===== Dataset records

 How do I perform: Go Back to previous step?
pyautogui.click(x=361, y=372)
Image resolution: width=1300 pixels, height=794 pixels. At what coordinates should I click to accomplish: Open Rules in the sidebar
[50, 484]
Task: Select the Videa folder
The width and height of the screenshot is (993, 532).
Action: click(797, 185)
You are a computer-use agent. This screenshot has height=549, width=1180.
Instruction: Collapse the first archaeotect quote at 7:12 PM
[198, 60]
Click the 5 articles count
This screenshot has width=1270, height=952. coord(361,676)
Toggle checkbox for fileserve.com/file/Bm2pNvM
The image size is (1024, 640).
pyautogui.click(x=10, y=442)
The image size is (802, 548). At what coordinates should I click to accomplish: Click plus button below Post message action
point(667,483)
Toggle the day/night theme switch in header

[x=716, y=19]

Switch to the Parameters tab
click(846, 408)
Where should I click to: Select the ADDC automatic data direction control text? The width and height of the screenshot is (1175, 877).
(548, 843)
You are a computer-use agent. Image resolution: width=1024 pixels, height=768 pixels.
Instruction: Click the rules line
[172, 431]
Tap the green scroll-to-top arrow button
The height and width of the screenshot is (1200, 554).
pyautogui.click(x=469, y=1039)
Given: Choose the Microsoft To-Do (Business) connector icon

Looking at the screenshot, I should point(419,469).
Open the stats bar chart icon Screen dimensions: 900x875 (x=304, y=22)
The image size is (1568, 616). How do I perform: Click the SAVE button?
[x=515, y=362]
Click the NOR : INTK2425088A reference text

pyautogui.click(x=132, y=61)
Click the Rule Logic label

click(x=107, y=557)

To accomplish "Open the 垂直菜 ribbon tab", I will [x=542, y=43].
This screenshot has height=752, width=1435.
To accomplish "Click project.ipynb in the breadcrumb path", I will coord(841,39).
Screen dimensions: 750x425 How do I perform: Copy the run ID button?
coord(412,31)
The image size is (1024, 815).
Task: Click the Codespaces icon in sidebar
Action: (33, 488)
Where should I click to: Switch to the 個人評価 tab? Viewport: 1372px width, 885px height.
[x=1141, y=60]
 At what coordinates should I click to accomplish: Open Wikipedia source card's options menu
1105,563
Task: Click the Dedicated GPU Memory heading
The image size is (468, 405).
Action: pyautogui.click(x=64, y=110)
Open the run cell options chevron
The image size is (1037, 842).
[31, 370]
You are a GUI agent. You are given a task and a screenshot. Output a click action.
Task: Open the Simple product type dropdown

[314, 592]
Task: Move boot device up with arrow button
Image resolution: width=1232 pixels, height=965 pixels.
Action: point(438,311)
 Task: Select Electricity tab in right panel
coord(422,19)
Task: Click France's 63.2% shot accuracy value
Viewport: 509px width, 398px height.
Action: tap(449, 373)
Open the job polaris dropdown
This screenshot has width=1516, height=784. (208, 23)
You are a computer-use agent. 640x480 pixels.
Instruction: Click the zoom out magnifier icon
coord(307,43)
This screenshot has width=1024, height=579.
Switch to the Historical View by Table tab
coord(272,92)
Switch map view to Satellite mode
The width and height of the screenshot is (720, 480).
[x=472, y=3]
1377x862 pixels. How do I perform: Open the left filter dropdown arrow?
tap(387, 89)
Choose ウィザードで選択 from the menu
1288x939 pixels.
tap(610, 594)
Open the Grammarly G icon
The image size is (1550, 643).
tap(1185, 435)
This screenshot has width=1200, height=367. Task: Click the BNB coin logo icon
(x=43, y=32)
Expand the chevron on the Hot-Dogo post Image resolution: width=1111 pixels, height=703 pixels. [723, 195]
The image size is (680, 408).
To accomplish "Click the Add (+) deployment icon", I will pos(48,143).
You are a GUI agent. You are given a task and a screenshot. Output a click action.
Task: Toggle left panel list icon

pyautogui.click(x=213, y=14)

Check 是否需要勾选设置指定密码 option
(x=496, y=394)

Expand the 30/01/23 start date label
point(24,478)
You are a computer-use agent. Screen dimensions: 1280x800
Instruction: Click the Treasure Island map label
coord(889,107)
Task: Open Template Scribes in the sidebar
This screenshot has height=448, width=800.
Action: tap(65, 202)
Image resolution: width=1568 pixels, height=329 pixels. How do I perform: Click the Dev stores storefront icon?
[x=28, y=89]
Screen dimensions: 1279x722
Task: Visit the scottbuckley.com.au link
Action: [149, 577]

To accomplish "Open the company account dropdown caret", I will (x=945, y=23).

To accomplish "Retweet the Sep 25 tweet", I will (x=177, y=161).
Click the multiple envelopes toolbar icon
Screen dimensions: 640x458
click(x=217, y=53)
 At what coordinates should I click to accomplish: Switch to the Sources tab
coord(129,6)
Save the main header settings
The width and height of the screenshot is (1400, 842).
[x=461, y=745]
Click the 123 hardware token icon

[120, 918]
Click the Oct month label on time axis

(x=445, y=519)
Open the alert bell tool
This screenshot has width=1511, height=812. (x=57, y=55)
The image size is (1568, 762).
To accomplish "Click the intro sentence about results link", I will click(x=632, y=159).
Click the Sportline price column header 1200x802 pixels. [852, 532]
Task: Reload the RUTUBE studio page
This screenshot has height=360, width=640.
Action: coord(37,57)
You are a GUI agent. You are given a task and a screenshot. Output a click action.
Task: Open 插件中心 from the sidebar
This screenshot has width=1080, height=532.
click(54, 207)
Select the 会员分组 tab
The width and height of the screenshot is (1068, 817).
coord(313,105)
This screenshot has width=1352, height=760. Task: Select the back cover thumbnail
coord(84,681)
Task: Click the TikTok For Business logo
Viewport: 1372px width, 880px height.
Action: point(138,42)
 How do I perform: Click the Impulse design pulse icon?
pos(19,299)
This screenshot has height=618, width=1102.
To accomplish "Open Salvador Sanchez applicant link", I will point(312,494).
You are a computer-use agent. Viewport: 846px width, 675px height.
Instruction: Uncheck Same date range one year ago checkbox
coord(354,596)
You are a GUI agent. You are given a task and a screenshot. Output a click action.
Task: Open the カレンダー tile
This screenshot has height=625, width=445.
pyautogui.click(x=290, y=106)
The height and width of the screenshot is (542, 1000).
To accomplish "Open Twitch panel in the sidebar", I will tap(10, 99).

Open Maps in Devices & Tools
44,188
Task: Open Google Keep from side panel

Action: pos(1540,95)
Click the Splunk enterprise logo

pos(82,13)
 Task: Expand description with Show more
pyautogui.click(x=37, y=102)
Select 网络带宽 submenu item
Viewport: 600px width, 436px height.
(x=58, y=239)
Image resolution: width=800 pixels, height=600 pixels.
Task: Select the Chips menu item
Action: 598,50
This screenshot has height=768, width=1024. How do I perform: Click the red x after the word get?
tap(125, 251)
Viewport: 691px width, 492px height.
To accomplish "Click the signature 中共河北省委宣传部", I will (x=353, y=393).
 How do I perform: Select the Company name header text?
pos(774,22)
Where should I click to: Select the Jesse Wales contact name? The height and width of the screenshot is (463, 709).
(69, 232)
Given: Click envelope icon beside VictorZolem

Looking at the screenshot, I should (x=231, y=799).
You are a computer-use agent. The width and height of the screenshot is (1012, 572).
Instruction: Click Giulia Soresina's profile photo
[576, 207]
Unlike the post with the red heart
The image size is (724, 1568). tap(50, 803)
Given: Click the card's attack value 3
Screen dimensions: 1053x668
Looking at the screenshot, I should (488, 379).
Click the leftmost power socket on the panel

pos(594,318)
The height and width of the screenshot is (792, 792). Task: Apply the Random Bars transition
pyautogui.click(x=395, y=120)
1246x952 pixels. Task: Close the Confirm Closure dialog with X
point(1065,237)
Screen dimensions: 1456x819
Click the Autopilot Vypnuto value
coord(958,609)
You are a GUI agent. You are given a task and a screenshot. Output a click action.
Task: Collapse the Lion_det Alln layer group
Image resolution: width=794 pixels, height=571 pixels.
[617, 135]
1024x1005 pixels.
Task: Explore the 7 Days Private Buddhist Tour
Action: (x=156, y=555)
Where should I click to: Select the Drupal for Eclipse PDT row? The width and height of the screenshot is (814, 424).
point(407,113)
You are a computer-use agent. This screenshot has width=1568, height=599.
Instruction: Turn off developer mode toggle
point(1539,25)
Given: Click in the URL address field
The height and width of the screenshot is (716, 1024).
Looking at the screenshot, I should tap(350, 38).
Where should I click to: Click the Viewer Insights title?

==========

Look through the entries and return each line that has the word "will" in it.

Result of the exercise
To accomplish "Open the 垂直菜 ribbon tab", I will [x=542, y=43].
To accomplish "Click project.ipynb in the breadcrumb path", I will coord(841,39).
To accomplish "Click the Add (+) deployment icon", I will pos(48,143).
To accomplish "Open the company account dropdown caret", I will (x=945, y=23).
To accomplish "Retweet the Sep 25 tweet", I will (x=177, y=161).
To accomplish "Click the intro sentence about results link", I will click(x=632, y=159).
To accomplish "Open Salvador Sanchez applicant link", I will point(312,494).
To accomplish "Open Twitch panel in the sidebar", I will tap(10, 99).
To accomplish "Click the signature 中共河北省委宣传部", I will (x=353, y=393).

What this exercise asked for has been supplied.